**Task statement:**
Copy the records word for word, starting at the line that contains "Task: Select the Condition component" and ending after the line that contains "The image size is (1822, 1017).". Leave the pictures out of your answer.

**Data provided:**
════════════════════
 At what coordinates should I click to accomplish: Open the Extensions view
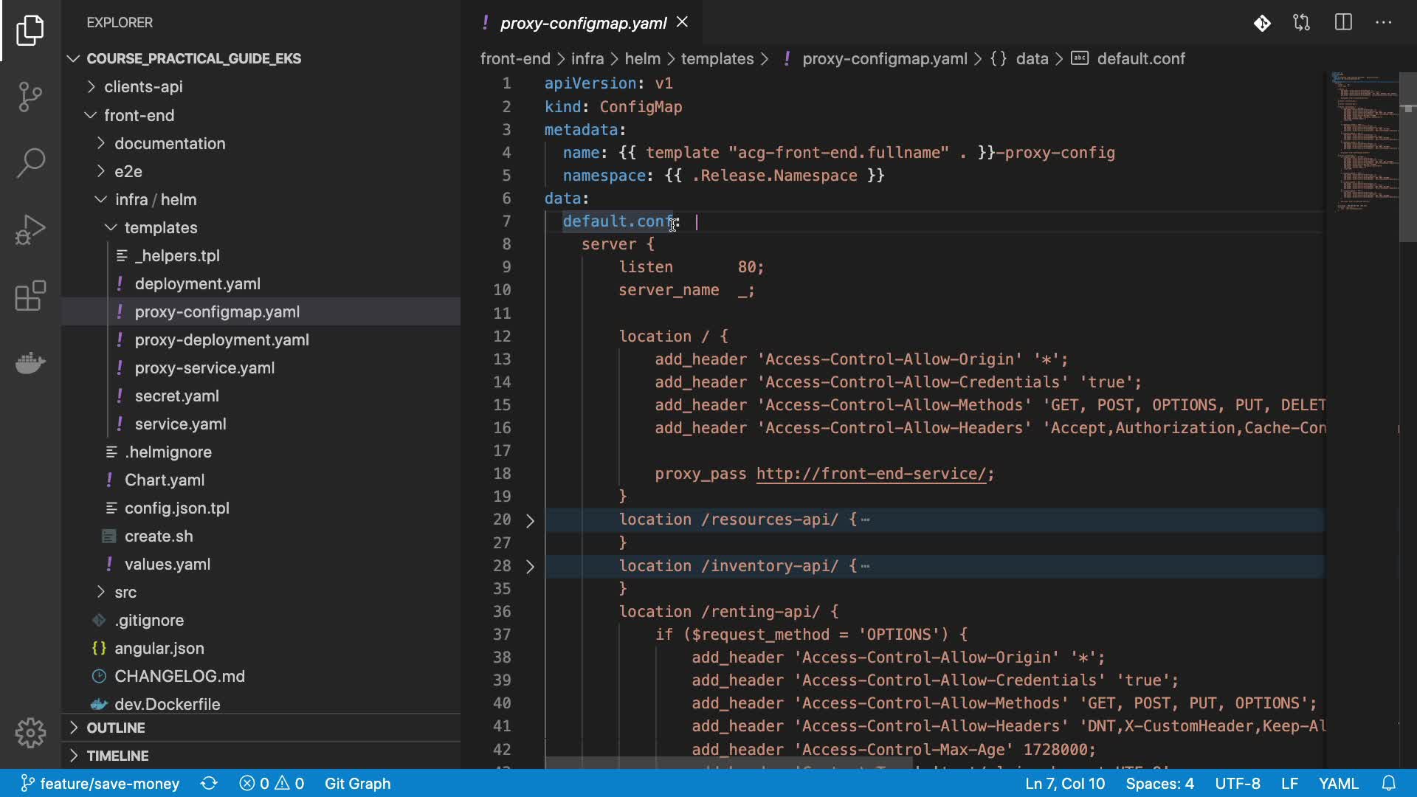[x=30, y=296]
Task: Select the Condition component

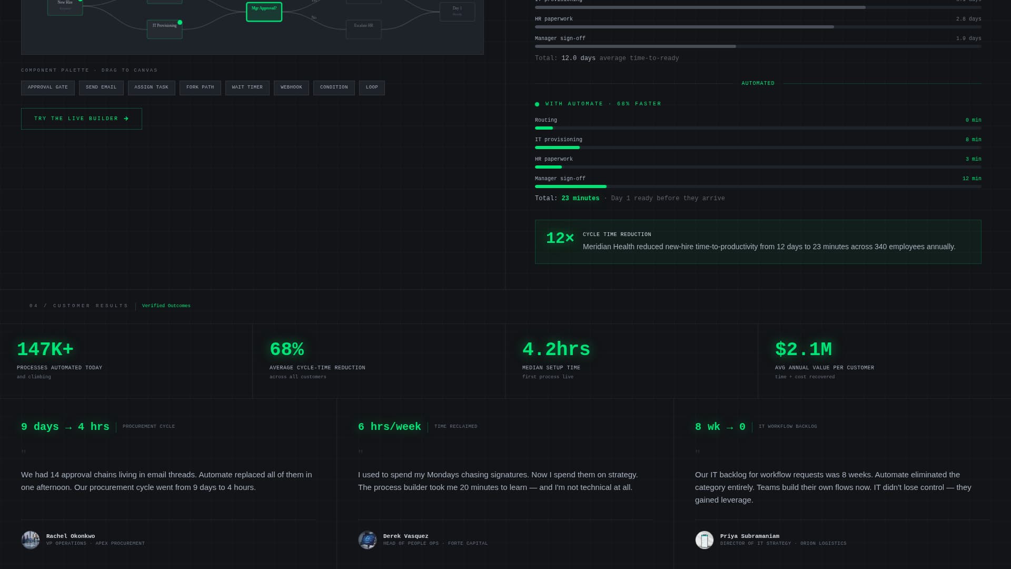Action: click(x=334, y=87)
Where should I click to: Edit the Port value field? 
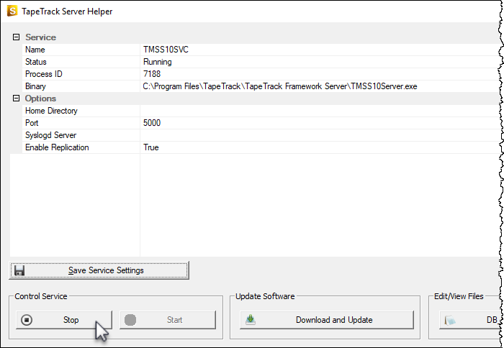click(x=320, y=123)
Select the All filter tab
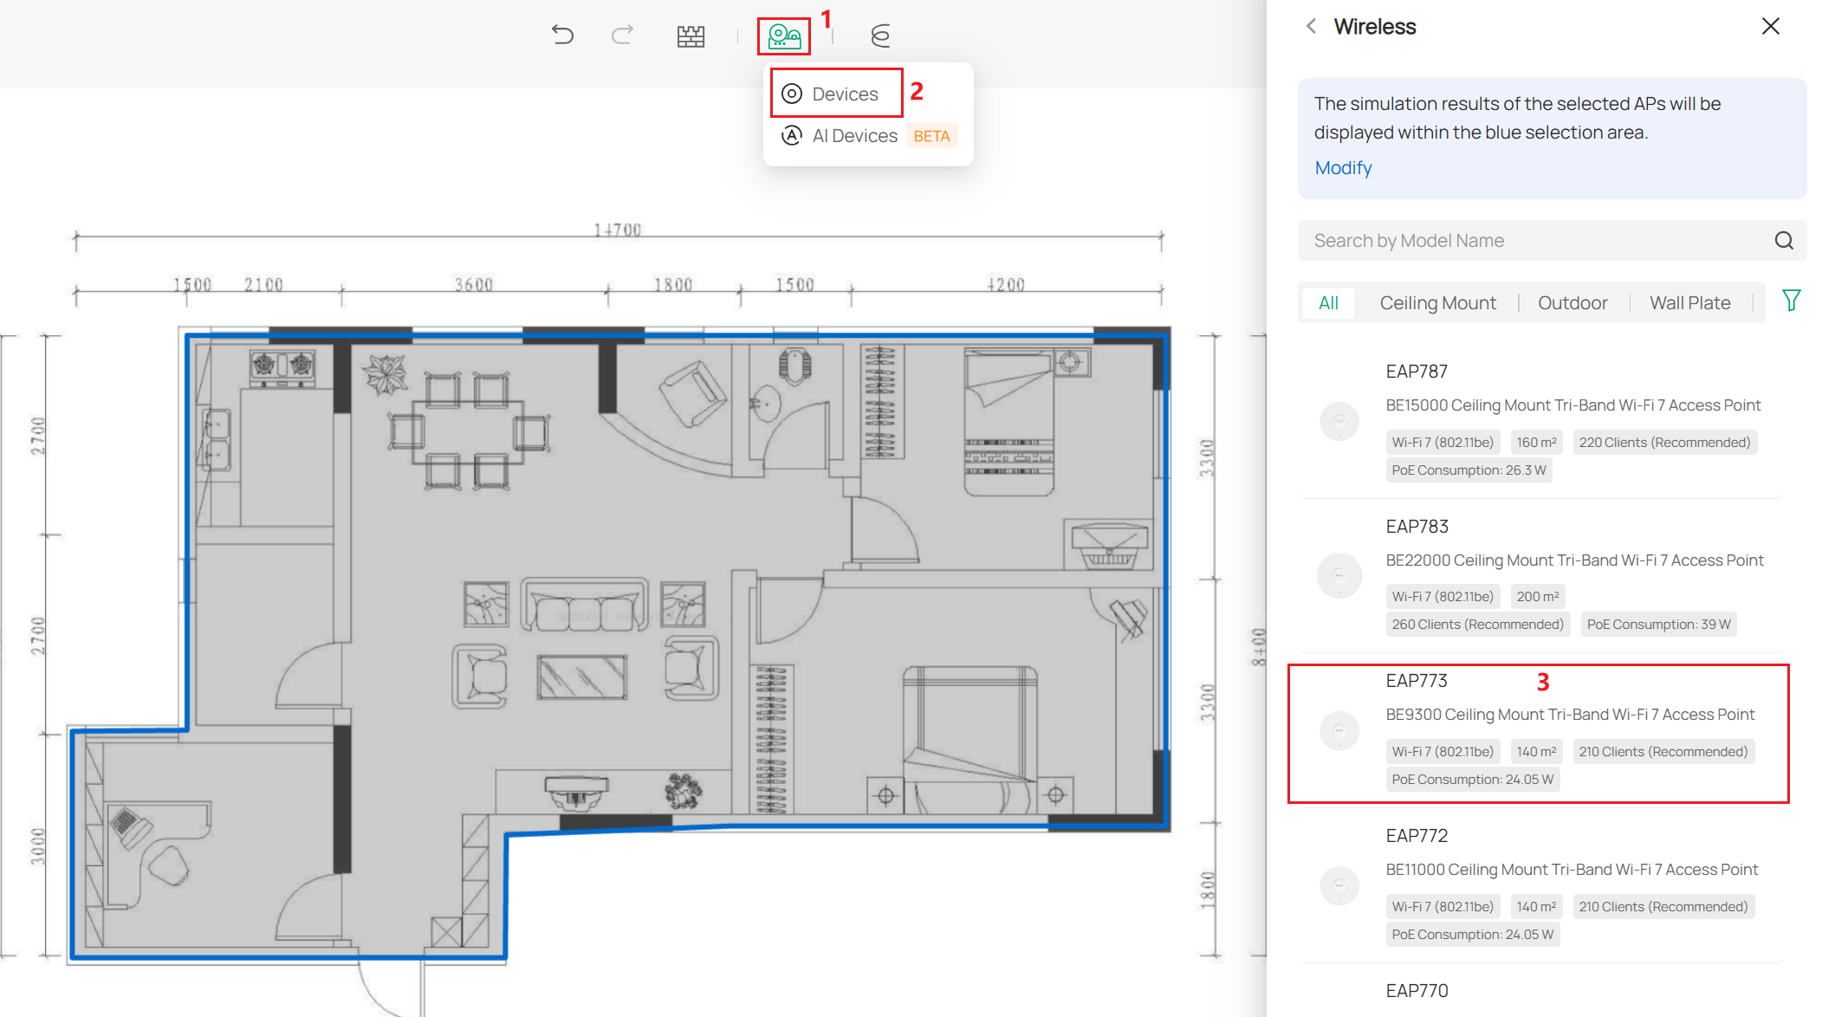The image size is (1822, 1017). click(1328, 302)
════════════════════
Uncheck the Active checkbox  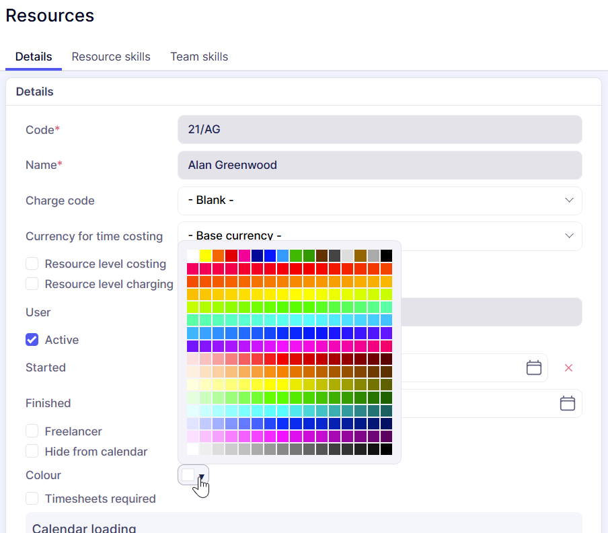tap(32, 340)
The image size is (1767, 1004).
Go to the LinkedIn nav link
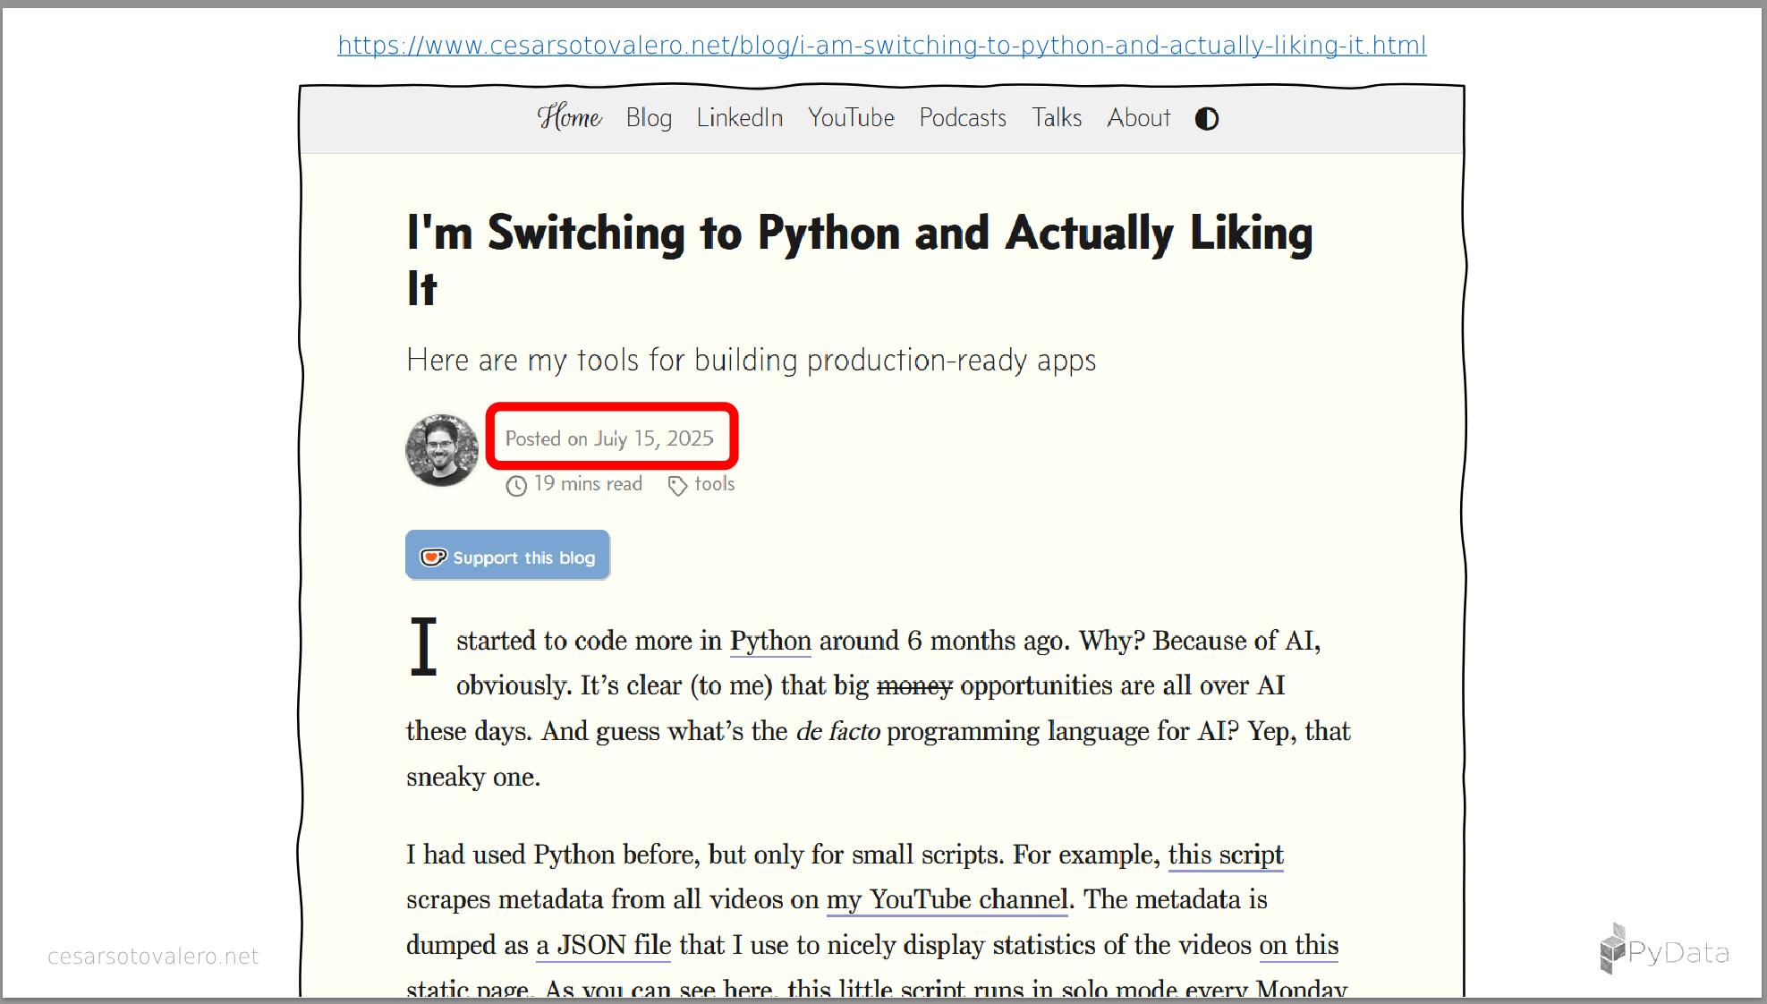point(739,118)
════════════════════
**Exercise response:**
Task: Select the Condition component

Action: click(x=334, y=87)
Where should I click to: Edit the Port value field? 
click(x=320, y=123)
Select the All filter tab
The image size is (1822, 1017). click(1328, 302)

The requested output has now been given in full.